Turin Township is a civil township of Marquette County in the U.S. state of Michigan. As of the 2020 census, the township population was 110, down from 153 in 2010.

== Communities ==
- McFarland is an unincorporated community on M-35 near the boundary with Delta County at . It was named for A. McFarland, an early settler.

==Geography==
According to the United States Census Bureau, the township has a total area of 84.0 sqmi, of which 83.7 sqmi are land and 0.3 sqmi, or 0.37%, are water.

==Demographics==
As of the census of 2000, there were 131 people, 59 households, and 41 families residing in the township. The population density was 1.6 per square mile (0.6/km^{2}). There were 139 housing units at an average density of 1.7 per square mile (0.6/km^{2}). The racial makeup of the township was 95.42% White, 3.05% Native American, 0.76% from other races, and 0.76% from two or more races. Hispanic or Latino of any race were 0.76% of the population.
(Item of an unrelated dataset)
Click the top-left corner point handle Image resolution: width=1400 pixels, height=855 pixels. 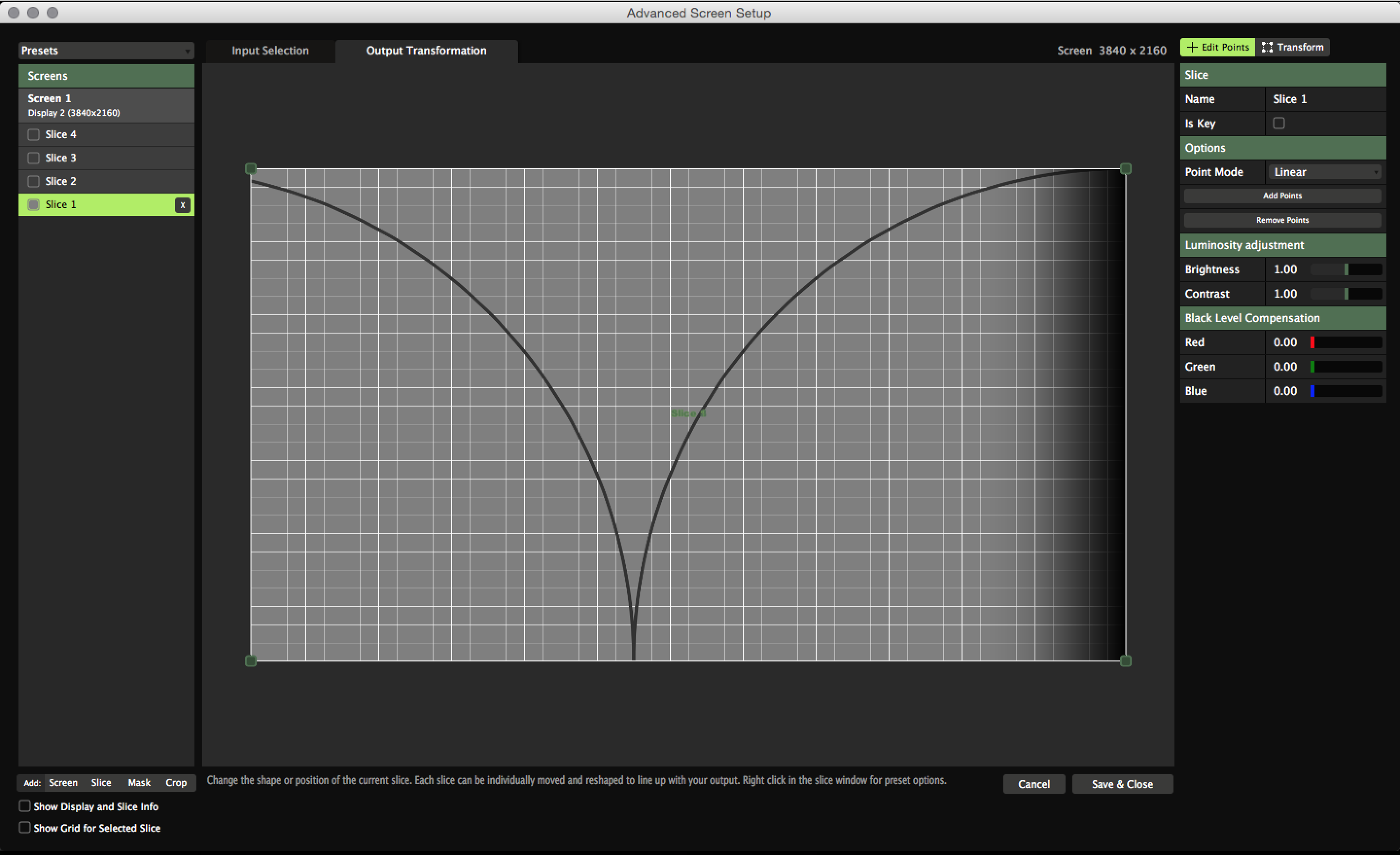pos(250,169)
There were 59 households, out of which 18.6% had children under the age of 18 living with them, 66.1% were married couples living together, 3.4% had a female householder with no husband present, and 30.5% were non-families. 27.1% of all households were made up of individuals, and 15.3% had someone living alone who was 65 years of age or older. The average household size was 2.22 and the average family size was 2.68.
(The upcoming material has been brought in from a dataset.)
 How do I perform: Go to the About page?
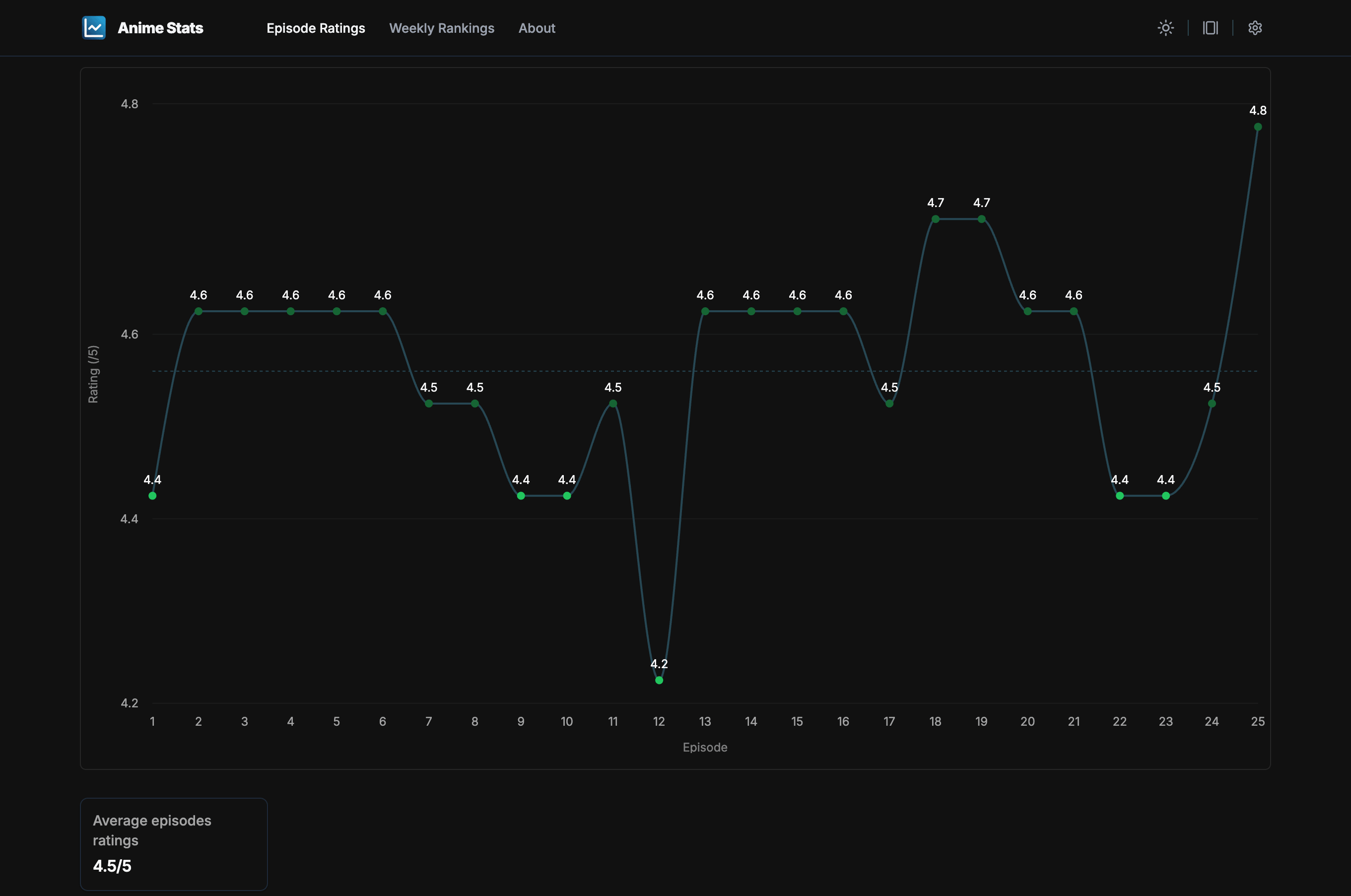(537, 28)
In the township the population was spread out, with 16.8% under the age of 18, 3.8% from 18 to 24, 25.2% from 25 to 44, 35.1% from 45 to 64, and 19.1% who were 65 years of age or older. The median age was 48 years. For every 100 females, there were 92.6 males. For every 100 females age 18 and over, there were 98.2 males.
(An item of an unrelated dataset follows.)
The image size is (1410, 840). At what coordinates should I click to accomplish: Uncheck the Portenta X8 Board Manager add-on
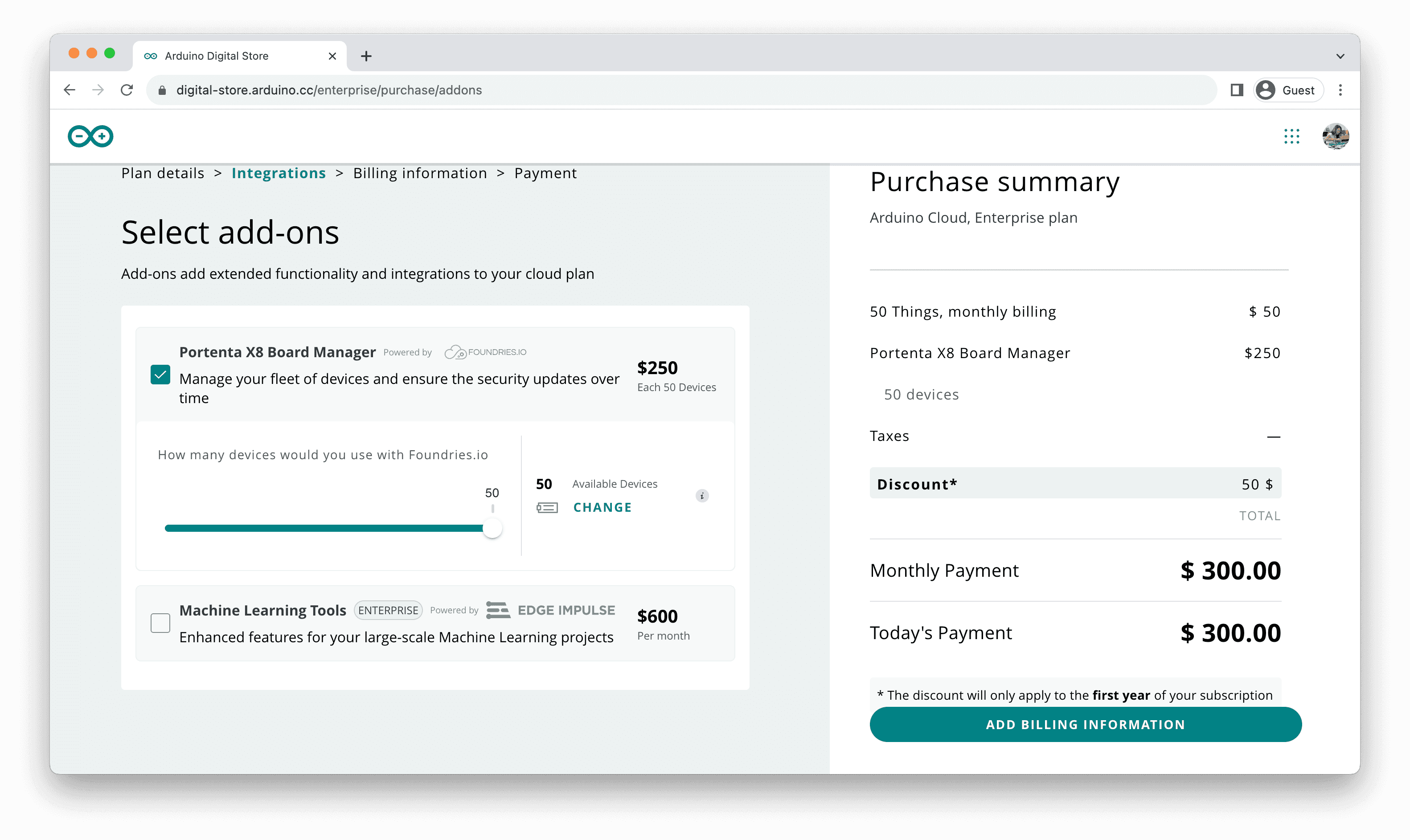[160, 375]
The median income for a household in the township was $30,625, and the median income for a family was $43,000. Males had a median income of $26,875 versus $14,167 for females. The per capita income for the township was $12,832. There were 19.2% of the population and 15.8% of families were below the poverty line. 12.5% of those under the age of 18 and 35.7% of those 65 and older were living below the poverty line.